Die Börsen sind aktuell extrem volatil, da mehrere Stressfaktoren zusammenkommen: Zinswende, Krieg, Inflation, Lockdowns in China und vieles mehr. Während Technologie-Aktien den stärksten Kursrückgang der vergangenen 30 Jahre erlebten*, beweist der Gesundheitssektor seine defensive Stärke. Die Aktien großer Pharma-Unternehmen sind derzeit geradezu ein sicherer Hafen.
Der Technologiesektor tickt anders. Das zeigt etwa Netflix, dessen Börsenwert sich um -67 %* reduzierte, nachdem im 1. Quartal die Zahl der Abonnenten gesunken war. Dabei wurde in dieser Phase ein Gewinn von 1,6 Mrd. US-Dollar erzielt. Bei einigen Aktien ist das eine gesunde Korrektur, in anderen Fällen sind es irrationale Kursverluste. Ähnliches war im Bereich Digital Health zu beobachten, etwa beim Telemedizin-Unternehmen Teladoc. Hier ging der Kurs seit Jahresbeginn um rund -65 %* zurück, nachdem das stark wachsende Unternehmen seine Erwartungen für 2022 nach unten korrigiert hatte.
Digital-Health-Aktien tun sich im aktuellen Kapitalmarktumfeld vergleichsweise schwer, da sie vielfach als Wachstumstitel zu bewerten sind. Die Märkte suchen kurzfristig eher nach Value-Titeln, also Aktien, die günstig bewertet sind, auch wenn sie vielleicht nicht besonders stark wachsen. In diesem Umfeld schlagen sich auch kleinere Unternehmen deutlich schlechter als große. Diese zwei Faktoren haben im laufenden Jahr für Gegenwind gesorgt, sollten aber nicht von Dauer sein.
Wir sehen die aktuelle Schwäche deshalb als Einstiegsgelegenheit. Die Bewertungen haben sich seit den Hochpunkten des Vorjahres fast halbiert und sind damit wirklich attraktiv. Viele Digital-Health-Titel handeln zu Vor-Covid-Kursen, was fundamental nicht gerechtfertigt ist. Denn Umsätze, Gewinne und Geschäftsmodelle haben sich positiv weiterentwickelt. Wir halten die Verluste daher überwiegend für übertrieben und kaufen eher wieder zu.
Große Fortschritte sehen wir zurzeit bei Dienstleistern, die Services anbieten, um die Behandlungs-kette effizienter zu nutzen. Dabei gibt es verschiedene Geschäftsmodelle, die sich teilweise an Patientinnen und Patienten wenden, teilweise an die Ärzteschaft oder an Krankenversicherungen. Auch in der Medizintechnik bringt die Digitalisierung einen spürbaren Mehrwert, etwa für Diabetestherapien. Drahtlose Systeme zur Blutzuckermessung und Insulin-Infusion ermöglichen nicht nur klinisch bessere Ergebnisse, sondern auch eine Steigerung der Lebensqualität.

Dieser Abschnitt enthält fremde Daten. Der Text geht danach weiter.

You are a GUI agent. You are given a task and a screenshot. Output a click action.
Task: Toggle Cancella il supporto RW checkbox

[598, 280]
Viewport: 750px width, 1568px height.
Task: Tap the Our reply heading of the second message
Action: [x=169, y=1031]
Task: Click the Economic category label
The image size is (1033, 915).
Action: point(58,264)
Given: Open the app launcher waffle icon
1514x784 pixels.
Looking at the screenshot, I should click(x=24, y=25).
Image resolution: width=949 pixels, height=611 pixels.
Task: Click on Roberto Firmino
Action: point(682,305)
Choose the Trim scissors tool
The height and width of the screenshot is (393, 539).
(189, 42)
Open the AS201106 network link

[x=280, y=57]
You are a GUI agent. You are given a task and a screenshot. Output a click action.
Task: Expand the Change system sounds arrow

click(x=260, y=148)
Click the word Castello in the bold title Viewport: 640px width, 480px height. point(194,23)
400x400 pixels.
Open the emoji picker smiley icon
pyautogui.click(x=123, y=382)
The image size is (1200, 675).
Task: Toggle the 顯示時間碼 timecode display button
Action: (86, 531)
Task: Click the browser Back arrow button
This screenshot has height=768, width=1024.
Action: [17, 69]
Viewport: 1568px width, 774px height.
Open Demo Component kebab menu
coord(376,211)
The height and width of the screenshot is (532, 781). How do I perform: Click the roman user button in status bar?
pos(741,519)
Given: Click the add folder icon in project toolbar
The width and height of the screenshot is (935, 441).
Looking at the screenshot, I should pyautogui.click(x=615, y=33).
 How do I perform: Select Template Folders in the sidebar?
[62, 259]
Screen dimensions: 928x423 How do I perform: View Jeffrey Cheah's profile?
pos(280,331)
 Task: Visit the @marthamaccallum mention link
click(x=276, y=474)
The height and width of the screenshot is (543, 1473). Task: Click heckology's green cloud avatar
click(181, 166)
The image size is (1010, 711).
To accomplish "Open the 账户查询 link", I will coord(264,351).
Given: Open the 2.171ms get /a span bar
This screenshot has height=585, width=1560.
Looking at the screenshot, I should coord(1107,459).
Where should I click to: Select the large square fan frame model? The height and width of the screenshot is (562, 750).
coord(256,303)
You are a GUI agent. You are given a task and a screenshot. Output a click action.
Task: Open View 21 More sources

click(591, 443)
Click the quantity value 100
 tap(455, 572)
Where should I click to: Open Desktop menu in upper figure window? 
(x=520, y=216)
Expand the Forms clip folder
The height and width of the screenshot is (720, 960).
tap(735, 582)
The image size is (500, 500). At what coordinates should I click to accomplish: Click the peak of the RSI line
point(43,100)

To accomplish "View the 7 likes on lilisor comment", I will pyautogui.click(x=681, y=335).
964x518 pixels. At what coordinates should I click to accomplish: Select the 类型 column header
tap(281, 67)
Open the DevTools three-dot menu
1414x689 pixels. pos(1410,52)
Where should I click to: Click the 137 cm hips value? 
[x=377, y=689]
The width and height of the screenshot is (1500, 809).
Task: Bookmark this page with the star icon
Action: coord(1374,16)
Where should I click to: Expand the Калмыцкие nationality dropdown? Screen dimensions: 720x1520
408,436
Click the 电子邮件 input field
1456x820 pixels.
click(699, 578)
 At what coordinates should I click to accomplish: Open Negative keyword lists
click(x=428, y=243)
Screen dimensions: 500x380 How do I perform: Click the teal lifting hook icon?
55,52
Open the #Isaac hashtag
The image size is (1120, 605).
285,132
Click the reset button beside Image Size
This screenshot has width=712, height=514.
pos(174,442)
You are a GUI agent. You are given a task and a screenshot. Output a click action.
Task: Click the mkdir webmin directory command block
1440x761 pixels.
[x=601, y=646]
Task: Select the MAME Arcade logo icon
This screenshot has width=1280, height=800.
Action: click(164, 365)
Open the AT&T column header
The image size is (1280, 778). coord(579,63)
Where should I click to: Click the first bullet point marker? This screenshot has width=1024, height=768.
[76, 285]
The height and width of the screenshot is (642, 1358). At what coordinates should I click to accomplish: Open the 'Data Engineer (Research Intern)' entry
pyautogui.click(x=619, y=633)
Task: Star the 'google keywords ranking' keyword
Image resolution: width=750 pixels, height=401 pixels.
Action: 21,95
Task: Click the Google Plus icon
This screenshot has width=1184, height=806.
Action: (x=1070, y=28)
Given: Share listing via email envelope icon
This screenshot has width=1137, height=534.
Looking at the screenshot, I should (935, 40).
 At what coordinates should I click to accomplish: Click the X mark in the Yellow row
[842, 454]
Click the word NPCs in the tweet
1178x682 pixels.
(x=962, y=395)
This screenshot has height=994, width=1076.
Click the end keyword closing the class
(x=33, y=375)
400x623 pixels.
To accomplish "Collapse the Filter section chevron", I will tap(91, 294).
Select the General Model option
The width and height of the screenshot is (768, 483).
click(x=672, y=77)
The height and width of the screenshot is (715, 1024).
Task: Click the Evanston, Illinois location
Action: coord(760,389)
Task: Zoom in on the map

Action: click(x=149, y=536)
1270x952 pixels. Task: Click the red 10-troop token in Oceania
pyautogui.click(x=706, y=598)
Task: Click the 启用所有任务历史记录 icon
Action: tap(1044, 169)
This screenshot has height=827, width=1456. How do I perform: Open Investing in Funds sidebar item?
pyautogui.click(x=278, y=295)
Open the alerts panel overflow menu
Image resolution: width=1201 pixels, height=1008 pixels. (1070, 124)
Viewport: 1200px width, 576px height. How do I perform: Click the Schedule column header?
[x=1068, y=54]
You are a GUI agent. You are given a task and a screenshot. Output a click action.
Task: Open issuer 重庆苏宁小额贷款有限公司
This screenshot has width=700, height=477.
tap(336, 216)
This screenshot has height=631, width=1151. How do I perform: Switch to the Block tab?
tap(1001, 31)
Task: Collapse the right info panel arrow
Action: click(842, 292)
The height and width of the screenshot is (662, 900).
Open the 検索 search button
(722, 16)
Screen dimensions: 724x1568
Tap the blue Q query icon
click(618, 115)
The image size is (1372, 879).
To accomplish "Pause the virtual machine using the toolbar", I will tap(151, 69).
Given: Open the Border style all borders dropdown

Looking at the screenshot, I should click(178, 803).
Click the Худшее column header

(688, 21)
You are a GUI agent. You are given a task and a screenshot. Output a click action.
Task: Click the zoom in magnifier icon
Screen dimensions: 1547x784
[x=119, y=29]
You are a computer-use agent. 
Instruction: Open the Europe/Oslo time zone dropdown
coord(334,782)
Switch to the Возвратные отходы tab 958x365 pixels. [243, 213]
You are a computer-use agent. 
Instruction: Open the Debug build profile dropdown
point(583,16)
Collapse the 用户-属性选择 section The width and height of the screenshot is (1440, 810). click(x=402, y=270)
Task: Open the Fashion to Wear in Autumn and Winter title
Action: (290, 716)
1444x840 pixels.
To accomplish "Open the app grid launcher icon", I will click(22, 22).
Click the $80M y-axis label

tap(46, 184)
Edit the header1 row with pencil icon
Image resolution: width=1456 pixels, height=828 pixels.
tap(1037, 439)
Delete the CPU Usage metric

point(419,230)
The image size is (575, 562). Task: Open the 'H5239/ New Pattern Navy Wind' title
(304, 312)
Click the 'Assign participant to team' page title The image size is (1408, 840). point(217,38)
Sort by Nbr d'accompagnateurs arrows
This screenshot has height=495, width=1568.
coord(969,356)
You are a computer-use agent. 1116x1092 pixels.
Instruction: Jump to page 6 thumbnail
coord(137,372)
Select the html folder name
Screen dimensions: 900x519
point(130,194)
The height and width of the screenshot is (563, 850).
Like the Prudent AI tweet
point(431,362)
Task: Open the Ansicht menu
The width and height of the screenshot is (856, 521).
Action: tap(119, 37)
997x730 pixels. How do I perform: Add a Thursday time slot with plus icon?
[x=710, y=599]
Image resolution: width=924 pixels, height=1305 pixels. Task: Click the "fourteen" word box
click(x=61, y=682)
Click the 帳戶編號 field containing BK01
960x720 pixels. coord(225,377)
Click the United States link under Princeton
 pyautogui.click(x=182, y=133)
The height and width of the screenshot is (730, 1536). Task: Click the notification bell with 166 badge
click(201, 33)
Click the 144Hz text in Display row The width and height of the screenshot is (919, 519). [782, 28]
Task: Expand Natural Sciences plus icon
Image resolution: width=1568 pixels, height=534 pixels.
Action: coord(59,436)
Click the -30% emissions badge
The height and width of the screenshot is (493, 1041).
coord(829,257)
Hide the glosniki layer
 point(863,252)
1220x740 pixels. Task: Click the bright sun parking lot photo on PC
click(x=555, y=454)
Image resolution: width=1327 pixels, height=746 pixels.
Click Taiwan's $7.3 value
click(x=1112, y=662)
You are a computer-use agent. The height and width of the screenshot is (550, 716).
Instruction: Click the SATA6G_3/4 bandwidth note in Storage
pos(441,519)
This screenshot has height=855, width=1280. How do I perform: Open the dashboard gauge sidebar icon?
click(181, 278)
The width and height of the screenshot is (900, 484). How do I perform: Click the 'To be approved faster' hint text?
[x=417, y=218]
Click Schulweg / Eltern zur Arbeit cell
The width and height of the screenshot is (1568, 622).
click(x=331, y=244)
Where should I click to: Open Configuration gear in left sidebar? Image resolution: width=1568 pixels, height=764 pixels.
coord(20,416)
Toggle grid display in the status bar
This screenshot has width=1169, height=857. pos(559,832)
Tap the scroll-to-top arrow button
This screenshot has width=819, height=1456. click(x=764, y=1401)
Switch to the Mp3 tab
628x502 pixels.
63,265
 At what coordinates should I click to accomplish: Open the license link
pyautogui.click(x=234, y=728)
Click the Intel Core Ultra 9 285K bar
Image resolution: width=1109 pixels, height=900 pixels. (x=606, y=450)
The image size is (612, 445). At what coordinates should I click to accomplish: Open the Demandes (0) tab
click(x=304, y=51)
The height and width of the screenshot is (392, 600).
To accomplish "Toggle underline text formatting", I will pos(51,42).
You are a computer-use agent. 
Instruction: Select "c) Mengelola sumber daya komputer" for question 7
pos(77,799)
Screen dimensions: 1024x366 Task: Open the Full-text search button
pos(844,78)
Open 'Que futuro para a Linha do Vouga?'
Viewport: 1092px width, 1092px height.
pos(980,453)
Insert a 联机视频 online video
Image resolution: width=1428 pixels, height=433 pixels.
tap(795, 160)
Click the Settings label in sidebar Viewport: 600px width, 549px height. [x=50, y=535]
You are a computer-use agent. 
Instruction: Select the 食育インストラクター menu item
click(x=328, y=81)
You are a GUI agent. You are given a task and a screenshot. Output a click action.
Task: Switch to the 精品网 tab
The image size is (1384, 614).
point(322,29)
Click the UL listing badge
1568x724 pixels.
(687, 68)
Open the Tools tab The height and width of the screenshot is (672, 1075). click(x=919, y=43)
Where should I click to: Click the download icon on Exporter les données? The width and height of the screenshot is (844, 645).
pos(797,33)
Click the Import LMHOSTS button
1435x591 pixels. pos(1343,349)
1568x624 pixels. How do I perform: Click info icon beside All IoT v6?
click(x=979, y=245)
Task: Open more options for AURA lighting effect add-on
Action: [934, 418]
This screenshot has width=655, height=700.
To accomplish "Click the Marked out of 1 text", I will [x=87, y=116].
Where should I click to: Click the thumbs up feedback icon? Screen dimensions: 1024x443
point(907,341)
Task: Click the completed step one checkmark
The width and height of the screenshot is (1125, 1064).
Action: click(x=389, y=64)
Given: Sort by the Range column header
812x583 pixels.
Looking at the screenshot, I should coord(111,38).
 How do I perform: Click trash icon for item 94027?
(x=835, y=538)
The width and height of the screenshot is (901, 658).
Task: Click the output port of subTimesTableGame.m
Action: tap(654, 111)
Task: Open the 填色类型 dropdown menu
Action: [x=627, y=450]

Mittelfristig wird zudem die Prävention deutlich wichtiger werden. Hier kommen dann Unternehmen ins Spiel, die mit digitalen Diagnose- und Monitoring-Lösungen punkten können, zum Beispiel bei Herz-Kreislauf-Erkrankungen.
Wie attraktiv das ist, zeigen auch mehrere laufende Übernahmen. Microsoft hat im Frühjahr den Kauf von Nuance abgeschlossen, das auf KI für Gesundheit spezialisiert ist. Das Orthopädie-Unternehmen Stryker hat kürzlich Vocera übernommen, das digitale Kommunikation für Kliniken anbietet. Oracle kauft gerade den Krankenhaus-IT-Spezialisten Cerner. Übernahmen werden mit Prämien von bis zu 40 % über dem Marktwert bezahlt. Zum Beispiel bezahlte Vera Whole Health für Castlight einen Aufschlag von rund 36 % auf den letzten gehandelten Kurs. United Health bot für Change Healthcare sogar 41 % mehr.
Die Zinserwartungen sind inzwischen teilweise eingepreist, der Druck von dieser Seite sollte also nachlassen. Zudem gilt: Megatrend sticht Börsentrend. Wie wichtig die beiden Megatrends Gesundheit und Digitalisierung für die gesamte Weltwirtschaft sind, hat die Pandemie gezeigt. Die Digitalisierung ist für die Tragfähigkeit und Weiterentwicklung der Gesundheitssysteme langfristig unabdingbar. Solche Megatrends wirken dauerhaft über Jahre und Jahrzehnte und reichen damit weit über Börsentrends und Konjunkturzyklen hinaus.